Text and element pointing records:
* BEGIN *

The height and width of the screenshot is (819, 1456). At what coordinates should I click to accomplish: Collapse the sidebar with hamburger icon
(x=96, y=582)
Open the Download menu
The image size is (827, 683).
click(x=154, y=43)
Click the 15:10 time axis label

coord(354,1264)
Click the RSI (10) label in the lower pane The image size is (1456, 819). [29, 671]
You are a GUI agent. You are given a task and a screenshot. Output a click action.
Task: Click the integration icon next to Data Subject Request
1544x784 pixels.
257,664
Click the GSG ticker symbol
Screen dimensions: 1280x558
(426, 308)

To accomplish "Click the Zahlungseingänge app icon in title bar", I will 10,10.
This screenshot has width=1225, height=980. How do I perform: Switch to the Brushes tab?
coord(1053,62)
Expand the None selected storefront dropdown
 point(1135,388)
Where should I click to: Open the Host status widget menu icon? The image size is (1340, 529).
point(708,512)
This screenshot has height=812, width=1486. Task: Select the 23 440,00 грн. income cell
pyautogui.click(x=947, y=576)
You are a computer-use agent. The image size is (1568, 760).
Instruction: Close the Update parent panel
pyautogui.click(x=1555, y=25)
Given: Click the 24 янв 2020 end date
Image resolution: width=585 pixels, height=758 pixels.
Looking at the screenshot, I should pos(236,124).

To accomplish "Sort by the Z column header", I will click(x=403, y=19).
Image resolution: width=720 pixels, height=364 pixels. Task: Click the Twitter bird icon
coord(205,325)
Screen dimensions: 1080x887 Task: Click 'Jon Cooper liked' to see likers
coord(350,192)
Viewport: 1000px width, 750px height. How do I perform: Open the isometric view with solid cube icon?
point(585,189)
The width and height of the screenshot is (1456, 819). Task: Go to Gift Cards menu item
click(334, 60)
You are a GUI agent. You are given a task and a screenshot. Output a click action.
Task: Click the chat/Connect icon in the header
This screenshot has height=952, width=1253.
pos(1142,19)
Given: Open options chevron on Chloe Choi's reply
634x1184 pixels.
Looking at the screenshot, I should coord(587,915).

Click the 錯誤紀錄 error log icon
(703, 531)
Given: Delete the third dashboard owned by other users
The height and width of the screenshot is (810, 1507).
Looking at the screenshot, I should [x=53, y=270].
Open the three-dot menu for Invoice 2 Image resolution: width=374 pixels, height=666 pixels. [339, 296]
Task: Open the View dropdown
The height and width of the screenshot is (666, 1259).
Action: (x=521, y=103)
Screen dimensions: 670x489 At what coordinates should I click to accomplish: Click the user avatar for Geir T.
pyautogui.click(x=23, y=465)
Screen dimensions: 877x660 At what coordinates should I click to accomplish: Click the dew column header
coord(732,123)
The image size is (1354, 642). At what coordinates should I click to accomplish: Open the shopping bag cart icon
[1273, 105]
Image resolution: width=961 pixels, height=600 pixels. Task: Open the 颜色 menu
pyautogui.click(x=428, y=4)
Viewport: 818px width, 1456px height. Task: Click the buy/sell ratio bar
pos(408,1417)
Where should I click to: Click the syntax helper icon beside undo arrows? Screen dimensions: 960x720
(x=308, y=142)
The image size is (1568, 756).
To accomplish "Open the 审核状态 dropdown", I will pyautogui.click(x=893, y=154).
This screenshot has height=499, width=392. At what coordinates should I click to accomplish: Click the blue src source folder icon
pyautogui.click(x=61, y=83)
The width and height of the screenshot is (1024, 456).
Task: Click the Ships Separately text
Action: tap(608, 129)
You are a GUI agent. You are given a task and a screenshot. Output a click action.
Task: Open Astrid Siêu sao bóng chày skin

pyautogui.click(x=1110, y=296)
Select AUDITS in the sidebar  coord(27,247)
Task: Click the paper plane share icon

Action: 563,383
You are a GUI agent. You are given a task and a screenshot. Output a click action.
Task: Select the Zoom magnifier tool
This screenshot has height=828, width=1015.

* END *

§ Exercise directions
Please recast every line of the records above as a numbered list, leaving out the blank lines.

§ Reply
1. The height and width of the screenshot is (819, 1456). At what coordinates should I click to accomplish: Collapse the sidebar with hamburger icon
2. (x=96, y=582)
3. Open the Download menu
4. The image size is (827, 683).
5. click(x=154, y=43)
6. Click the 15:10 time axis label
7. coord(354,1264)
8. Click the RSI (10) label in the lower pane The image size is (1456, 819). [29, 671]
9. You are a GUI agent. You are given a task and a screenshot. Output a click action.
10. Task: Click the integration icon next to Data Subject Request
11. 1544x784 pixels.
12. 257,664
13. Click the GSG ticker symbol
14. Screen dimensions: 1280x558
15. (426, 308)
16. To accomplish "Click the Zahlungseingänge app icon in title bar", I will 10,10.
17. This screenshot has width=1225, height=980. How do I perform: Switch to the Brushes tab?
18. coord(1053,62)
19. Expand the None selected storefront dropdown
20.  point(1135,388)
21. Where should I click to: Open the Host status widget menu icon? The image size is (1340, 529).
22. point(708,512)
23. This screenshot has height=812, width=1486. Task: Select the 23 440,00 грн. income cell
24. pyautogui.click(x=947, y=576)
25. You are a computer-use agent. The image size is (1568, 760).
26. Instruction: Close the Update parent panel
27. pyautogui.click(x=1555, y=25)
28. Given: Click the 24 янв 2020 end date
29. Image resolution: width=585 pixels, height=758 pixels.
30. Looking at the screenshot, I should pos(236,124).
31. To accomplish "Sort by the Z column header", I will click(x=403, y=19).
32. Image resolution: width=720 pixels, height=364 pixels. Task: Click the Twitter bird icon
33. coord(205,325)
34. Screen dimensions: 1080x887 Task: Click 'Jon Cooper liked' to see likers
35. coord(350,192)
36. Viewport: 1000px width, 750px height. How do I perform: Open the isometric view with solid cube icon?
37. point(585,189)
38. The width and height of the screenshot is (1456, 819). Task: Go to Gift Cards menu item
39. click(334, 60)
40. You are a GUI agent. You are given a task and a screenshot. Output a click action.
41. Task: Click the chat/Connect icon in the header
42. This screenshot has height=952, width=1253.
43. pos(1142,19)
44. Given: Open options chevron on Chloe Choi's reply
45. 634x1184 pixels.
46. Looking at the screenshot, I should coord(587,915).
47. Click the 錯誤紀錄 error log icon
48. (703, 531)
49. Given: Delete the third dashboard owned by other users
50. The height and width of the screenshot is (810, 1507).
51. Looking at the screenshot, I should [x=53, y=270].
52. Open the three-dot menu for Invoice 2 Image resolution: width=374 pixels, height=666 pixels. [339, 296]
53. Task: Open the View dropdown
54. The height and width of the screenshot is (666, 1259).
55. Action: (x=521, y=103)
56. Screen dimensions: 670x489 At what coordinates should I click to accomplish: Click the user avatar for Geir T.
57. pyautogui.click(x=23, y=465)
58. Screen dimensions: 877x660 At what coordinates should I click to accomplish: Click the dew column header
59. coord(732,123)
60. The image size is (1354, 642). At what coordinates should I click to accomplish: Open the shopping bag cart icon
61. [1273, 105]
62. Image resolution: width=961 pixels, height=600 pixels. Task: Open the 颜色 menu
63. pyautogui.click(x=428, y=4)
64. Viewport: 818px width, 1456px height. Task: Click the buy/sell ratio bar
65. pos(408,1417)
66. Where should I click to: Click the syntax helper icon beside undo arrows? Screen dimensions: 960x720
67. (x=308, y=142)
68. The image size is (1568, 756).
69. To accomplish "Open the 审核状态 dropdown", I will pyautogui.click(x=893, y=154).
70. This screenshot has height=499, width=392. At what coordinates should I click to accomplish: Click the blue src source folder icon
71. pyautogui.click(x=61, y=83)
72. The width and height of the screenshot is (1024, 456).
73. Task: Click the Ships Separately text
74. Action: tap(608, 129)
75. You are a GUI agent. You are given a task and a screenshot. Output a click action.
76. Task: Open Astrid Siêu sao bóng chày skin
77. pyautogui.click(x=1110, y=296)
78. Select AUDITS in the sidebar  coord(27,247)
79. Task: Click the paper plane share icon
80. Action: 563,383
81. You are a GUI agent. You are given a task and a screenshot. Output a click action.
82. Task: Select the Zoom magnifier tool
83. This screenshot has height=828, width=1015.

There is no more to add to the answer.